The enzyme fatty acid amide hydrolase (FAAH) is the enzyme responsible for the intracellular degradation of anandamide, and CBD has been shown to inhibit this enzyme. This way CBD restores the anandamide levels (by stopping its breakdown), thus restoring the clinical endocannabinoid deficiency seen in many diseases. A clinical trial performed with CBD for schizophrenia showed that it caused a significant increase in serum anandamide levels, and this was thought to be the cause of the marked clinical improvement.
CBD is an enantiomeric compound, and the (−)-enantiomer was shown to be significantly more potent than the (+)-enantiomer in inhibiting FAAH. On the contrary, the (+)-enantiomer showed more affinity for the CB1 and CB2 receptors than the (-)-enantiomer. Henceforth the (+)-CBD would probably serve better in combination with THC, whereas (-)-CBD could be better served to treat endocannabinoid deficiency. Studies have revealed that CBD has affinity at certain Transient receptor potential (TRP) cation channels, which widens the scope of the diseases which CBD can target. CBD has shown to desensitize (dampen the receptor’s activity) TRPV1, TRPV2, TRPV3, TRPV4 and TRPA1 channels. These receptors are highly active in pain states in a wide array of diseases. CBD also showed to be an antagonist of the TRPM8 receptor, which is another interesting receptor target for the treatment of pain - particularly allodynia. Outside of the endocannabinoid system, CBD also targets key neural signalling receptors such as 5-HT1a and 5-HT3a . Although not much is known about the disease implications of these receptors, they are thought to be heavily implicated in disease such as epilepsy and numerous anxiety disorders.
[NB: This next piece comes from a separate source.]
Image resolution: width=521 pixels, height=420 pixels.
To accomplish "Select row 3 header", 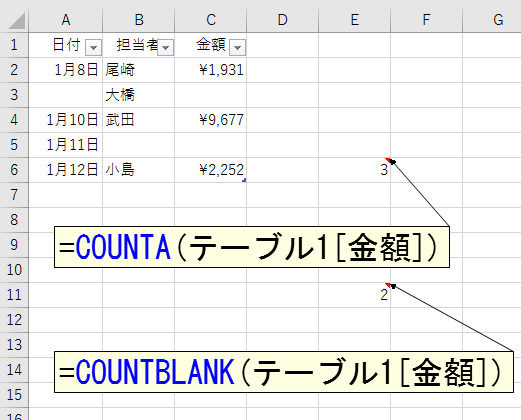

CBDA is the acidic precursor of CBD. The conversion conventionally happens from a heat activated reaction, leading to the removal of the carboxyl group on CBD. As CBDA’s interaction with the endocannabinoid system is pretty limited, it is often overlooked as a therapeutic compound. However, it has a number of interesting target receptors which are highly relevant for a number of diseases. Much like CBD, CBDA also desensitizes the TRPV1, TRPV3, TRPV4 and TRPA1 receptors. This suggests that it may have promising properties for the treatment of pain states which arise from an array of diseases, and often trigger activity at these receptors. CBDA has little affinity with the other receptors of the endocannabinoid system, but inhibits key inflammatory mediators such as COX-1 and COX-2. Particularly its action at COX-1 is important, as recent research has suggested that this enzyme can be a promising target for reducing seizures. COX-2 on the other hand is an enzyme responsible for a wide range of inflammatory processes in the body, and inhibiting this enzyme can help treat symptoms of diseases (as inflammation is a common theme in most diseases). By inhibiting these enzymes, it may be able to have the same actions as other drugs with similar mechanism of actions such as: acetylsalicylic acid (Aspirin), naproxen, ibuprofen and tolmetin.
Many anecdotes have shown that CBD and CBDA work best in combination, especially for diseases such as epilepsy. Combinatory actions of compounds are required as diseases are often caused by the misregulation of multiple physiological systems in the body. Scientists studying the pathophysiology of these diseases can also learn from these results, and further elucidate the mechanisms of disease. CBD and CBDA have incredible therapeutic properties, particularly as they complement each other’s activity. Very recent data has revealed that acidic cannabinoids (such as CBDA) can help the uptake and metabolism of CBD or other phytocannabinoids. Moreover, administering CBDA with CBD decreases the amount of CBD required to achieve the same level of efficacy.